> **PROBLEM TO WORK ON**: Print the entries word for word, starting at the line that contains "Disable the Cast Shadow checkbox" and ending with the final line of the entries.

> **TASK MATERIAL**:

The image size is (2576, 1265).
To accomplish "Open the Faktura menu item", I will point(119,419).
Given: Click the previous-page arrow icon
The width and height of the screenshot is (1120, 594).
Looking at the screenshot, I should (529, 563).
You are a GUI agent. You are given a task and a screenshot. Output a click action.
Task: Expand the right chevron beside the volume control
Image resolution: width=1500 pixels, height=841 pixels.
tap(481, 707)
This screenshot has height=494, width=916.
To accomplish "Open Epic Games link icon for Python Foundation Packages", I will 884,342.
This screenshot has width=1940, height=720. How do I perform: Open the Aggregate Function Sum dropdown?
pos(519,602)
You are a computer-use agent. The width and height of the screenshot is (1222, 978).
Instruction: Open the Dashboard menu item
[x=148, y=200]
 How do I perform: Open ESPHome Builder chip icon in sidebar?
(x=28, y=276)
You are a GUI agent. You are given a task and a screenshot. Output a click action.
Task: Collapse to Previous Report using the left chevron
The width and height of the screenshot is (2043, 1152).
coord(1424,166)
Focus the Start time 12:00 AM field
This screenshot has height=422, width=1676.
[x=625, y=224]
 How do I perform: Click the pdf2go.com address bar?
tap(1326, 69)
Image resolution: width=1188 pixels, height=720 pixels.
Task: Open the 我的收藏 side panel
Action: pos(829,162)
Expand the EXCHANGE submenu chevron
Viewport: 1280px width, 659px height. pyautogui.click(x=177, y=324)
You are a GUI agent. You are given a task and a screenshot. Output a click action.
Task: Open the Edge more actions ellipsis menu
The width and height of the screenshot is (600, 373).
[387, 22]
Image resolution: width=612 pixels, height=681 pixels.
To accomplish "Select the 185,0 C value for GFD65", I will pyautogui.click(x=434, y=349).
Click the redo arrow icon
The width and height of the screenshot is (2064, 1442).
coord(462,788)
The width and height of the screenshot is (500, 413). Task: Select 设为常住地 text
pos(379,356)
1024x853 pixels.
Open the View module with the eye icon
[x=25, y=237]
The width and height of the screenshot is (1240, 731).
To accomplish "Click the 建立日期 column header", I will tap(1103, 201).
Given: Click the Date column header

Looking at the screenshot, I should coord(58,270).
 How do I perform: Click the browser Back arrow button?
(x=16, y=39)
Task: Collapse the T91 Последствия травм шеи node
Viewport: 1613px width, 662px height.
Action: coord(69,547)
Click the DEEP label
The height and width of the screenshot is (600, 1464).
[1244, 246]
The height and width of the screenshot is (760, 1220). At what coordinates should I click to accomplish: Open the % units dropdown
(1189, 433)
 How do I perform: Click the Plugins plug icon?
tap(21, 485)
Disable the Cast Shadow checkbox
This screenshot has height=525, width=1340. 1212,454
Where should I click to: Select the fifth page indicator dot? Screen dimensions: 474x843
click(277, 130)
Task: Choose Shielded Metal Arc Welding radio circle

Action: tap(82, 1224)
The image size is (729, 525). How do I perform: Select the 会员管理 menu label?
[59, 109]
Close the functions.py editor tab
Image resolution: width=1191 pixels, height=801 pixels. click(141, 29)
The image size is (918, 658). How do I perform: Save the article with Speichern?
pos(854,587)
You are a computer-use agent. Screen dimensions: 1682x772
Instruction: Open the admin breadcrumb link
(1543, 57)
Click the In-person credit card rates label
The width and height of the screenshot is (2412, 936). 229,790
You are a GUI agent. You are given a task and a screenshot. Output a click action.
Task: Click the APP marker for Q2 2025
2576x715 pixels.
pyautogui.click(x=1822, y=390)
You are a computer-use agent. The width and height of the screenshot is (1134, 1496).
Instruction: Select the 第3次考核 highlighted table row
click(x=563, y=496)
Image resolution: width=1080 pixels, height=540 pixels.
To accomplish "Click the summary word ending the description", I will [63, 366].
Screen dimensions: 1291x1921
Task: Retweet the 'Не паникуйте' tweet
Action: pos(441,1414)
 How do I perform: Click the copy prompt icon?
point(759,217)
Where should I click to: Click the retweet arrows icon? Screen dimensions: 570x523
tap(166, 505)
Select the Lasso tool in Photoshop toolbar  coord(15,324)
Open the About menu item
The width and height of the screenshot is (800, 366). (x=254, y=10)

> **COMPLETE OUTPUT**:
Disable the Cast Shadow checkbox
This screenshot has height=525, width=1340. 1212,454
Where should I click to: Select the fifth page indicator dot? Screen dimensions: 474x843
click(277, 130)
Task: Choose Shielded Metal Arc Welding radio circle

Action: tap(82, 1224)
The image size is (729, 525). How do I perform: Select the 会员管理 menu label?
[59, 109]
Close the functions.py editor tab
Image resolution: width=1191 pixels, height=801 pixels. click(141, 29)
The image size is (918, 658). How do I perform: Save the article with Speichern?
pos(854,587)
You are a computer-use agent. Screen dimensions: 1682x772
Instruction: Open the admin breadcrumb link
(1543, 57)
Click the In-person credit card rates label
The width and height of the screenshot is (2412, 936). 229,790
You are a GUI agent. You are given a task and a screenshot. Output a click action.
Task: Click the APP marker for Q2 2025
2576x715 pixels.
pyautogui.click(x=1822, y=390)
You are a computer-use agent. The width and height of the screenshot is (1134, 1496).
Instruction: Select the 第3次考核 highlighted table row
click(x=563, y=496)
Image resolution: width=1080 pixels, height=540 pixels.
To accomplish "Click the summary word ending the description", I will [63, 366].
Screen dimensions: 1291x1921
Task: Retweet the 'Не паникуйте' tweet
Action: pos(441,1414)
 How do I perform: Click the copy prompt icon?
point(759,217)
Where should I click to: Click the retweet arrows icon? Screen dimensions: 570x523
tap(166, 505)
Select the Lasso tool in Photoshop toolbar  coord(15,324)
Open the About menu item
The width and height of the screenshot is (800, 366). (x=254, y=10)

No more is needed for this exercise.